If we ever ask you to explain how some algorithm works using English or pseudocode, you should NEVER provide Java code instead. We want to see how effective you are at communicating high-level ideas, and writing code is not an effective way of demonstrating that skill.

public class SortedArrayDictionary<T implements Comparable<T>> {
    // ...snip...

    public void put(K key, V value) {
        containsHelper(key, value, 0, this.size);

    private void containsHelper(K key, V value, int low, int high) {
        if (high < low) {
            if (array.length == this.size) {
                Pair<K, V>[] newArray = this.makeNewArray(this.size * 2);
                for (int i = 0; i < this.size; i++) {
                    newArray[i] = this.array[i];
                this.array = new Pair<>(key, value);
            for (int i = this.size; i > low; i -= 1) {
                this.array[i] = this.array[i - 1];
        } else {
            int middle = low + (high - low) / 2;
            Pair<K, V> current = this.array[middle];

            if (current.getKey().equals(key)) {
            } else if (current.getKey().compareTo(key) < 1) {
                containsHelper(key, value, middle + 1, high);
            } else {
                containsHelper(key, value, low, middle);


Here is a better way we can answer the question. This time, we'll use pseudocode.

Notice that here, we're mixing in English and code. We use code in places where the exact nuances of the algorithm matter, or when expressing the logic in English would be too cumbersome.

We also didn't really write Java and sort of invented our own rules. After all, we're not trying to get our pseudocode to "compile". This means we're free to really do anything we want, so long as it's understandable by other people.

public put(K key, V value):
    containsHelper(key, value, 0, this.size);

private containsHelper(K key, V value, int low, int high):
    if high < low:
        If the array is full and needs to be resized, resize it
        Shift all elements starting at low up by one
        this.array[low] = (key, value)
        mid = low + (high - low) / 2
        currentPair = this.array[mid]

        if currentPair.key == key:
            set currentPair's value to value
        else if currentPair.key < key:
            containsHelper(key, value, mid + 1, high)
            containsHelper(key, value, low, mid)


Another good way of explaining how the algorithm works is by just explaining in English.

After all, the reader (who we assume has also taken CSE 373 or equivalent) ought to understand what binary search is, how we do resizing in arraylist-style datastructures... In that case, why not just refer to these standard algorithms by name and focus instead on describing how we combine everything together?

Implementing SortedArrayDictionary's put:

When we want to insert a key-value pair, we start by performing binary search on the internal (sorted) array.

If the key already exists in the array, replace that pair's value with the new one.

If the key doesn't already exist in the array, the binary search algorithm will eventually find the index the new pair should exist at.

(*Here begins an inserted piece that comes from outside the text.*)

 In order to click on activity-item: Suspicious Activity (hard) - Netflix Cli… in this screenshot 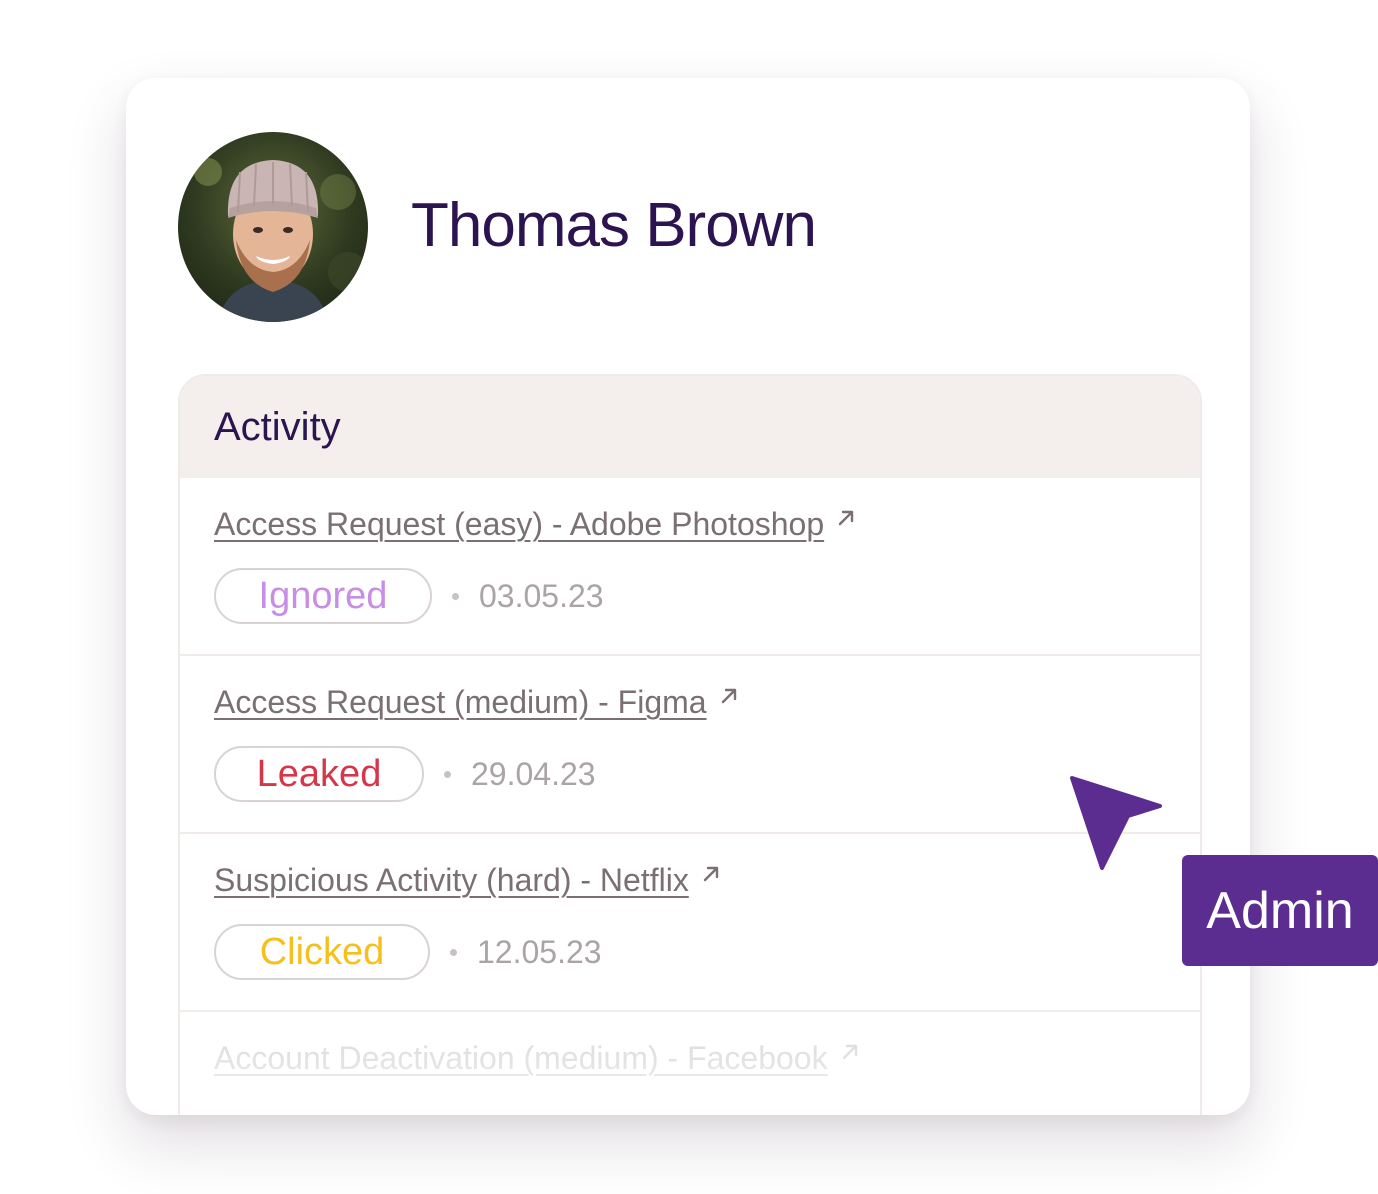, I will do `click(690, 923)`.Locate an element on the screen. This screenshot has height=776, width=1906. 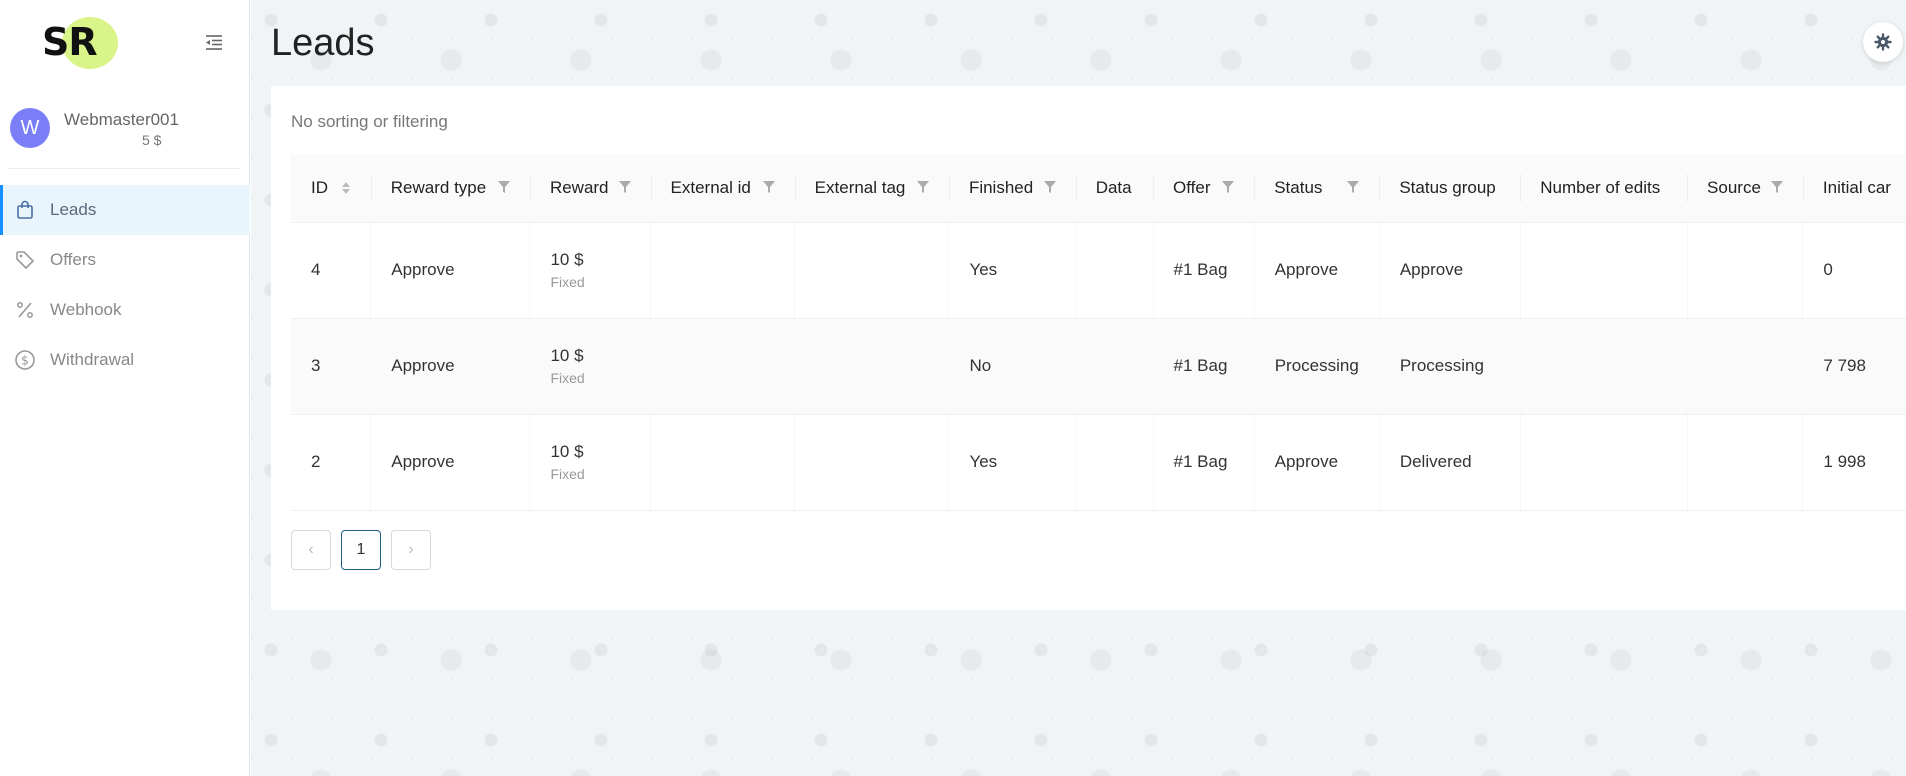
settings-button is located at coordinates (1883, 42).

In order to make room for the new pair, shift over all elements to the right of that index by one, resizing the array if necessary. Add the new key-value pair to the newly open slot.

Be careful, though; in prior quarters, the pseudocode that we saw that was primarily written in English tended to be a bit too general. The approach that mixes code with English tended to produce clearer pseudocode, as small things that matter - notes on how you are planning on keeping track of the current state, or variables that are being kept track of - came across more clearly and were generally more successful.